■ **Action item**:
Repeat all of the records word for word, but skip any picture.

(Collection entries)

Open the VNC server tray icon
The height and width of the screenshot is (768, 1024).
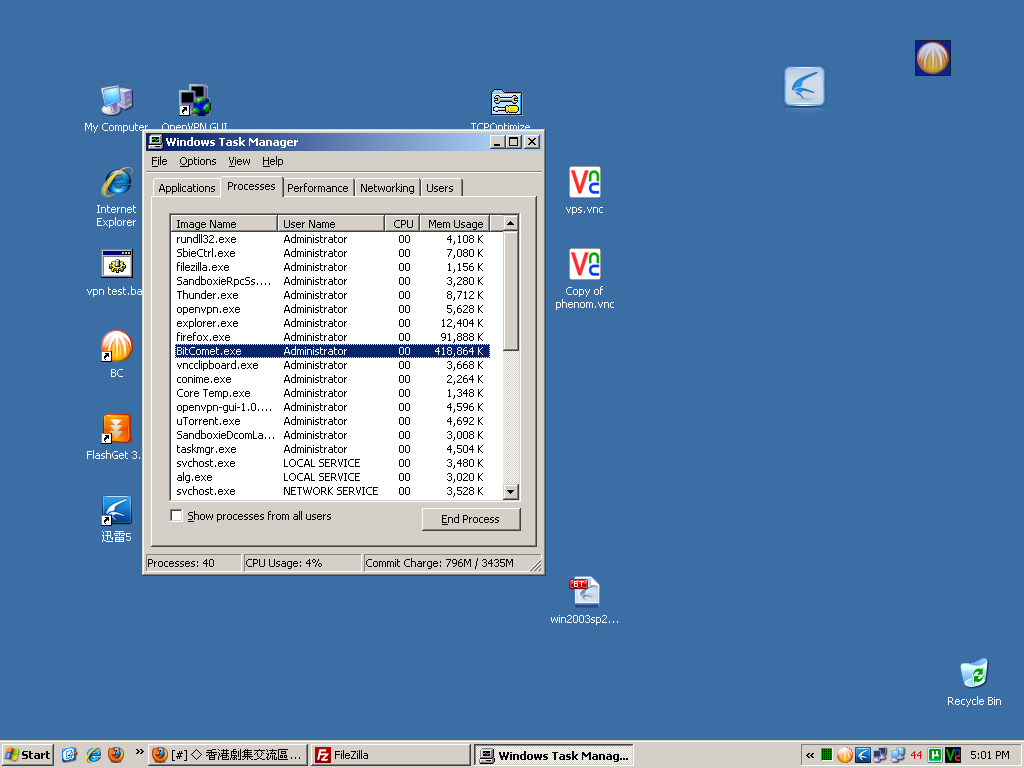[x=952, y=755]
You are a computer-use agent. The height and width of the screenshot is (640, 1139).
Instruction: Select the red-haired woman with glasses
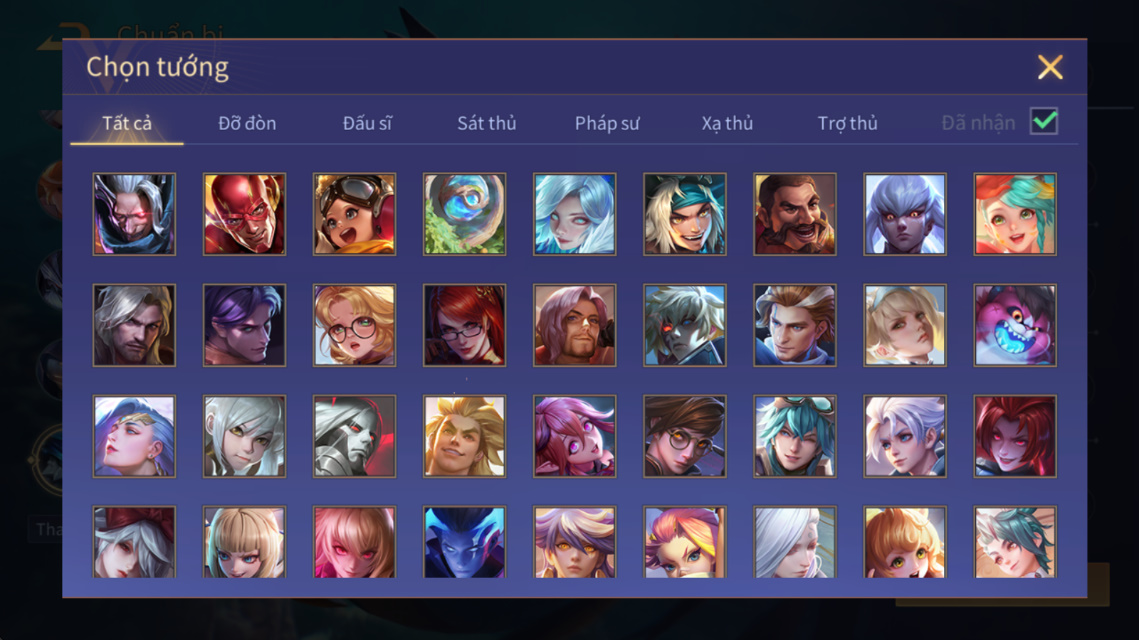coord(464,325)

■ **Answer section**:
Open the VNC server tray icon
The height and width of the screenshot is (768, 1024).
[x=952, y=755]
You are a computer-use agent. The height and width of the screenshot is (640, 1139).
Instruction: Select the red-haired woman with glasses
coord(464,325)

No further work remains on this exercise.